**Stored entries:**
**********

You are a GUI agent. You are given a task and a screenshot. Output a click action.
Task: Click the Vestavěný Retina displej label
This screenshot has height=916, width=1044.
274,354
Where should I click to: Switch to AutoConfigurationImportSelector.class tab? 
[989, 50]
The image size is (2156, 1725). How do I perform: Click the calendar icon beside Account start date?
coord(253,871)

**********

**Problem to work on:**
Report how many lines of the entries above contain the string "screenshot". Give only the number.

**Result below:**
2